[Input data — start]

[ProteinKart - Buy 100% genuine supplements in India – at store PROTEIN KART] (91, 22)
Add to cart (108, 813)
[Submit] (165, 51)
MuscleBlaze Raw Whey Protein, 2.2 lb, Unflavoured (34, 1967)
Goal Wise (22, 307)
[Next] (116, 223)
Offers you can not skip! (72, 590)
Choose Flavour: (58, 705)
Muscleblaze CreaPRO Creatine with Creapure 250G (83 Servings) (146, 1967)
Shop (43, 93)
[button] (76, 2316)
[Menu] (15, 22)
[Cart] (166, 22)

[Input data — finish]

_What you are asked to do_
Please give an exact copy of every entry.

_Exercise solution_
[ProteinKart - Buy 100% genuine supplements in India – at store PROTEIN KART] (91, 22)
Add to cart (108, 813)
[Submit] (165, 51)
MuscleBlaze Raw Whey Protein, 2.2 lb, Unflavoured (34, 1967)
Goal Wise (22, 307)
[Next] (116, 223)
Offers you can not skip! (72, 590)
Choose Flavour: (58, 705)
Muscleblaze CreaPRO Creatine with Creapure 250G (83 Servings) (146, 1967)
Shop (43, 93)
[button] (76, 2316)
[Menu] (15, 22)
[Cart] (166, 22)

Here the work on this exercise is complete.